You might expect, then, that an INFP would be at a total loss for organizational ability. This isn't true, because the less dominant Thinking and Judging functions can be summoned at need to allow an INFP to perform organizational skills.
Calvin of Calvin and Hobbes is often given as an example of INFP. Calvin seems perfectly normal to me. I don't know why people think he's funny. But I recognize Hobbes, the tiger. He's the aspect that surfaces to deal with practical world. The humour is in the extremes. Most INFPs are somewhere along the middle range of Perception.
It is healthy to summon a recessive trait, to awaken a sleeping tiger, in case of need. It is also healthy to restrain this seemingly new power. Awareness is the key. The business world, in particular, demands Thinking and Judging organizational skills. Under this pressure, an INFP can summon the recessive TJ and place it in the starring role, rather than its natural supporting role. If the role reversal becomes permanent, the cost to personal satisfaction is too high. INFPs in this situation are likely to have success, money, friends, and misery. They gave the whole show to TJ, who is exhausted, while poor FP starves.

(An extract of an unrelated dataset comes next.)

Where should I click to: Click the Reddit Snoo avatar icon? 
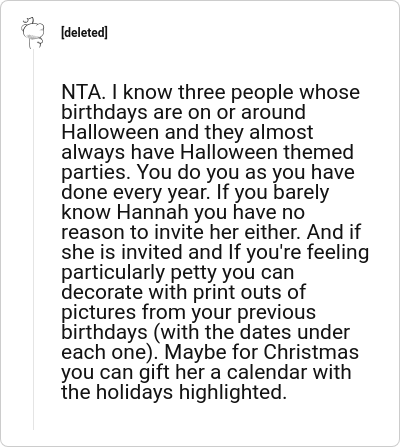[x=33, y=32]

Is INFP handicapped, then, in this highly organized world of ours? Not at all! A good example is my own specialty - what office workers call "putting out fires." My INFP plays the major role, flitting from crisis to crisis in true INFP fashion, analyzing and solving them, while my supporting TJ takes notes. I never go anywhere in an office without a notepad. In truth, INFP carries the notepad; TJ writes in it. INFP deals with the issues. TJ makes and reviews the notes, writes the memos, and keeps the records. The unstructured job kept me happy as INFP. It's important to distinguish between the kinds of decisions that I was happy with: they were based on long experience in a complicated field with right answers. I knew the right answers. This isn't the same as making snap decisions in unprecedented situations, which would not be ideal for an INFP at all.
An area where an INFP needs guidance is setting goals. Goals are often built into a job description, which can simplify professional life. On a personal level, however, an INFP might need prodding to set goals and guidance as to priorities. As their first goal, for instance, many people would write "Pay off mortgage." Mine was "Swim with dolphins." Obviously, a nudge from a counselor (or maybe a recessive trait) would be useful. The Intuitive function that is so useful to an INFP must be allowed its input to the goal-setting process. This is why INFP goals may seem a little odd to people who greet the world in a more Sensate manner. The same balance should be allowed in structuring paths to reach goals.
Now that we've set goals and steps to achieve them, we have only to follow the path to the goals. In other words, we have to try to get from the front door to the car. It can be done if INFP is continually hip-checked back onto the path by TJ. However, completely unrelieved attention to goals will result in a very frustrated INFP driving a car that she has come to loathe. No, INFP must take the detours to meet the world through Intuition, to evaluate by Feeling, and to exercise Perception. TJ, with the maps, organizational lists, and pie-charts, must stand aside. At agreed intervals, TJ can bump INFP back onto the path. After many happy detours and returns, INFP will succeed in going from the front door to the car - goal achieved!